Brandon University is much smaller than the other institutions in the study, but it has the advantage of its location, said Dean Care, the university’s acting vice-president.
“Being a rural-based university, BU is well positioned to make a significant contribution to this project,” Care said in a news release announcing the study.
The university is also well suited for the study because Manitoba has successfully recruited immigrants to rural areas.
Five to six percent of Canadian immigrants typically establish new lives in rural communities, but Ashton said the percentage is much higher in Manitoba.
“Manitoba is kind of the exception,” he said.
“Ten, 15 or 20 percent of the immigrants coming into this province go into rural areas…. There is quite a unique thing happening here.”
Manitoba’s Mennonite towns, such as Steinbach and Winkler, have been successful at attracting German-speaking newcomers from Mexico, Germany and other countries, while the hog processing plants in Brandon and Neepawa have lured immigrants from China, Colombia, Ukraine and South Korea.

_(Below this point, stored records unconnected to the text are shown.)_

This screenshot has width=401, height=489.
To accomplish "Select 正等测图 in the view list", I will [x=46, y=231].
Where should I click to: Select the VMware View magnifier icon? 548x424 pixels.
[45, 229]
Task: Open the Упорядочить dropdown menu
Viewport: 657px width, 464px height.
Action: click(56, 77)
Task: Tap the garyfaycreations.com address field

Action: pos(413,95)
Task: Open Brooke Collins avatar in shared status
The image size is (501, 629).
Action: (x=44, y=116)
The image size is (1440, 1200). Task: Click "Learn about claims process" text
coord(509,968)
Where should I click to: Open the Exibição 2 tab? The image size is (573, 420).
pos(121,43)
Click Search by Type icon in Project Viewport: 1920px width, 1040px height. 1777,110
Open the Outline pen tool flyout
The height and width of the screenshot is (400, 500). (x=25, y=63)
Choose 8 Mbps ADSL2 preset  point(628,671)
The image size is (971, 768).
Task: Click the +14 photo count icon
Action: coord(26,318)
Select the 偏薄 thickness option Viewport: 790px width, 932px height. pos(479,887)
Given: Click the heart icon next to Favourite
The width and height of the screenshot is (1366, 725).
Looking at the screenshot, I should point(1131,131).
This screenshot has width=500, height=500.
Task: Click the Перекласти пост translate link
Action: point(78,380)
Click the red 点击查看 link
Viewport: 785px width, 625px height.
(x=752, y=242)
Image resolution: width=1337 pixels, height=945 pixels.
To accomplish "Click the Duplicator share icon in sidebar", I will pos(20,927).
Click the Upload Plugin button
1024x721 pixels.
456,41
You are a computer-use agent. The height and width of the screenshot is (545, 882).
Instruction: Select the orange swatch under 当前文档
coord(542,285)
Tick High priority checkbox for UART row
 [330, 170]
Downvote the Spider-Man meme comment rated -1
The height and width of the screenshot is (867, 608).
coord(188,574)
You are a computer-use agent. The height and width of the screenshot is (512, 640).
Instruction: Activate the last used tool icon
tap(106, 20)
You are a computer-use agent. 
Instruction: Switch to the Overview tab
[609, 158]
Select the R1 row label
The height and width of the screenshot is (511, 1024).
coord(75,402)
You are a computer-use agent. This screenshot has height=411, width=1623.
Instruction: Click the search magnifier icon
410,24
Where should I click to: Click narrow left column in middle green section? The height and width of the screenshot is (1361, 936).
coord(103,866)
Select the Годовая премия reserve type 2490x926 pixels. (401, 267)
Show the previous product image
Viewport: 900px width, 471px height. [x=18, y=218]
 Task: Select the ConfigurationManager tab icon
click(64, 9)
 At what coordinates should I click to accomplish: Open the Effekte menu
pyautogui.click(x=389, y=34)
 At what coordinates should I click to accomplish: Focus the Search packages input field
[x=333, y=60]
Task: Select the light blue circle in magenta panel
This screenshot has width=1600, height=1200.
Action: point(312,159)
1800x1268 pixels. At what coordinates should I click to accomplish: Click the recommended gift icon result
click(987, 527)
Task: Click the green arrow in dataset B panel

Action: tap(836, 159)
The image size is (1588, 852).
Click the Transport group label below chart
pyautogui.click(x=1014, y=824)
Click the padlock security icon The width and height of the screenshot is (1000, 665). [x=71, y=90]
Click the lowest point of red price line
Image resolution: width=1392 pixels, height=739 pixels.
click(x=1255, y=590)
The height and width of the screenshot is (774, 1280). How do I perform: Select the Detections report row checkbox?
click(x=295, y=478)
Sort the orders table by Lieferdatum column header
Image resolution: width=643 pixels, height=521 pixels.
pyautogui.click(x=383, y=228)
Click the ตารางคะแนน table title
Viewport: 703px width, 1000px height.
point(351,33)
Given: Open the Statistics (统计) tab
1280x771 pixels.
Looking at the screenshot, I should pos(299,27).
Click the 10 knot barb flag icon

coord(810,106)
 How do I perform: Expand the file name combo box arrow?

Jobs and a familiar ethnic community are important when attracting and retaining immigrants, but Ashton said local churches, language training opportunities, housing and health services are also essential.
Over the next seven years, Ashton will attempt to understand what works, why it works and how community services can co-operate to implement successful immigration strategies.
“How do you make a family, that might be the (only) family (in town) from the Philippines, welcome in your community?” Ashton said.
It’s been widely reported that immigrants will alter Canada’s demographics and significantly influence the country’s economy, but Ashton said many rural citizens still don’t understand that their towns can’t succeed long term without immigrants.
“Rural communities, like they have in the past, will continue to change with immigration,” he said.
“I think that’s the importance of this study, to understand … the new realities and the new normal.”